PEDROZA BALLESTEROS, Audel. Thyroid nodule management: a literature review. rev. colomb. cir. [online]. 2008, vol.23, n.2, pp.100-111. ISSN 2011-7582.

Thyroid nodules are frequent and mostly benign. Objective of clinical examination is to try to define if the nodule is malignant. A variety of diagnostic studies are available to the physician, but fine needle aspiration is considered the method of reference in the evaluation of a thyroid nodule. Echography is recommended to guide the fine needle aspiration, especially in the case of small, incidental, or partially cystic nodules in which the initial fine needle aspiration yielded insufficient material. When dealing with benign nodules, follow-up should be periodic every six or twelve months, including thyrotropin serum levels, careful examination of the neck, and fine needle aspiration when the nodule exhibits increase in size or any other suspicious sign. In functioning benign nodules, treatment with 131 iodine is considered the treatment off choice, although surgery is an alternative, especially when the nodule is of large size or partially cystic, or if the patient is of young age.
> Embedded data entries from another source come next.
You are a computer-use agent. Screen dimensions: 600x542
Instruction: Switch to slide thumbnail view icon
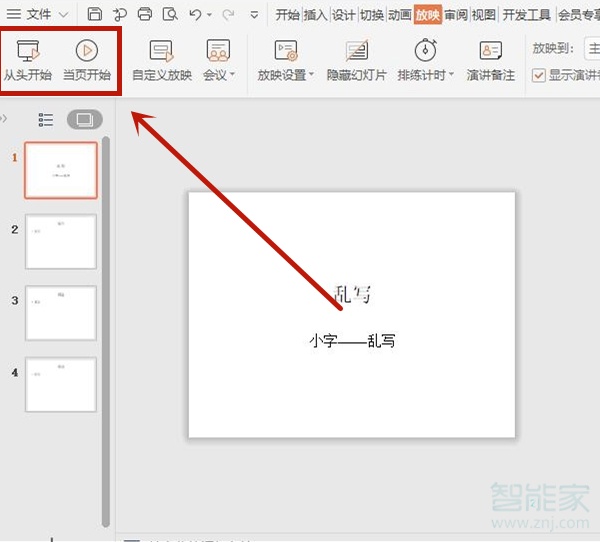84,120
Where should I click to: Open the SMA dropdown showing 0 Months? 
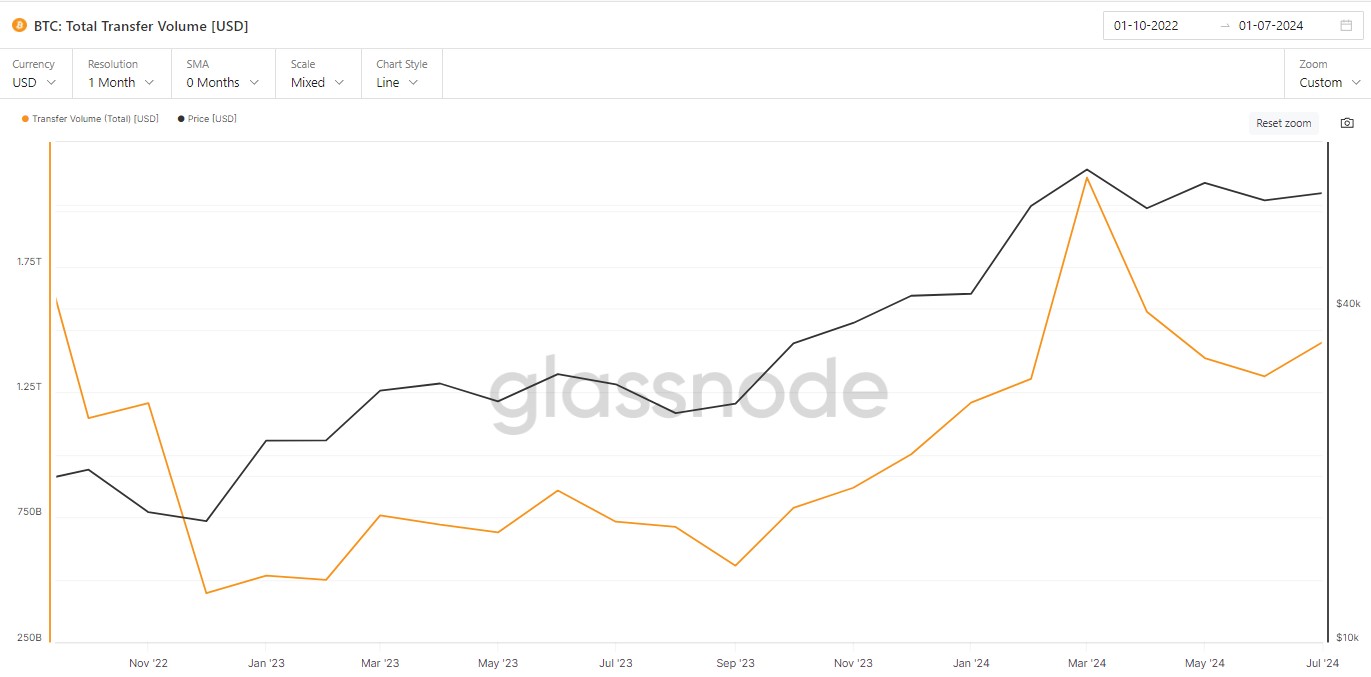click(222, 83)
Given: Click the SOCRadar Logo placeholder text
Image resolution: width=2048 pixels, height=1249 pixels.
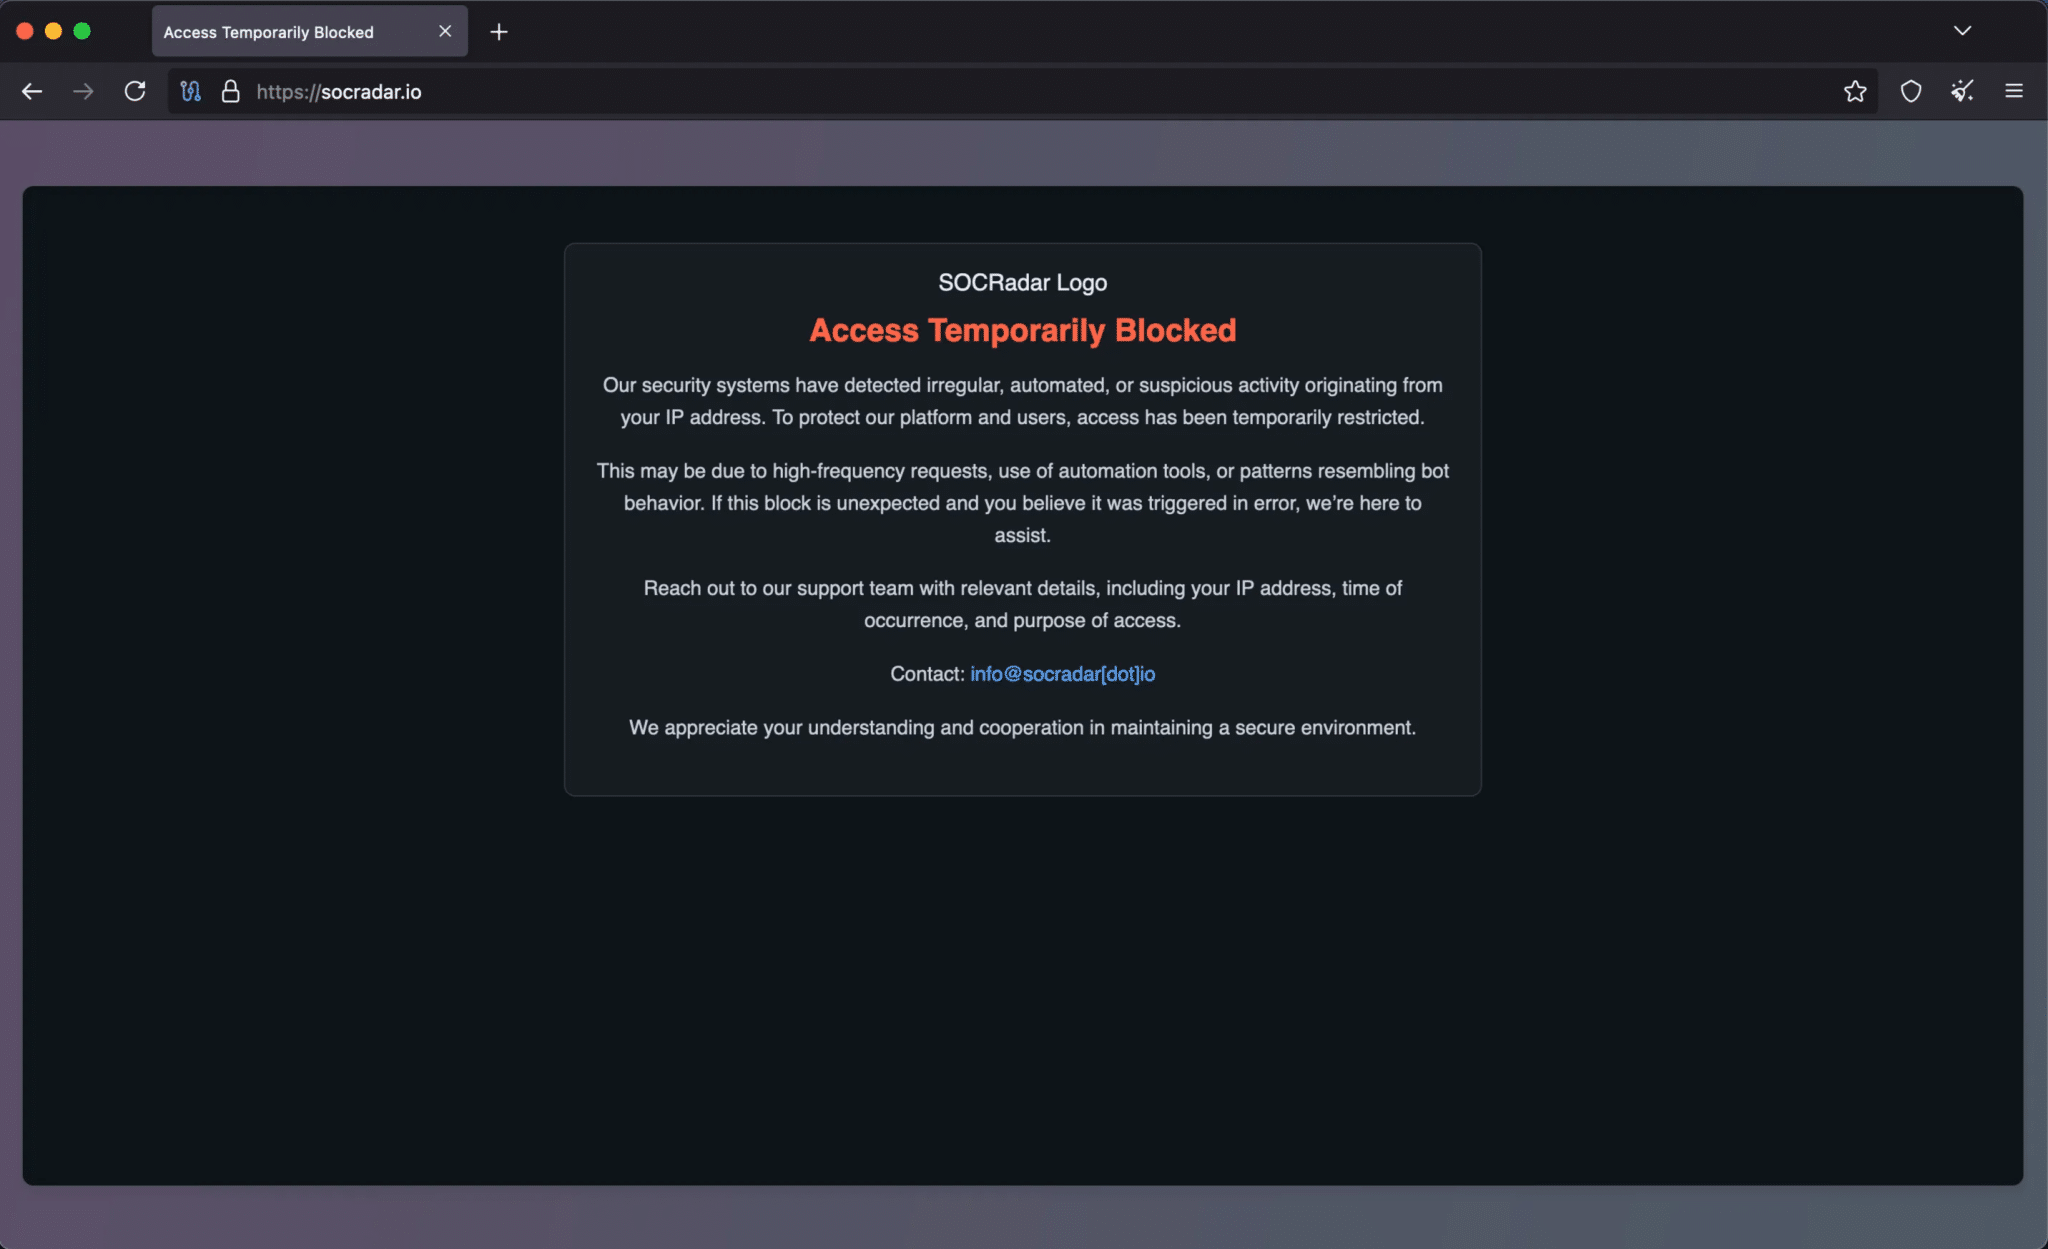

It is also the treatment of choice when thyrotropin levels are diminishing or there is associated hyperthyroidism, because of the effects on bones and the cardiovascular system. For benign non-functioning nodules there is clinical recommendation for prescribing levothyroxin, although this therapy is considered when thyrotropin levels are suppressed, in patients older than 60 years, or in postmenopausic women. When using levothyroxin, one should periodically determine serum thyrotropin levels.

Palabras clave : thyroid nodule; thyroid function tests; diagnosis; biopsy; fine-needle; ultrasonography; surgery.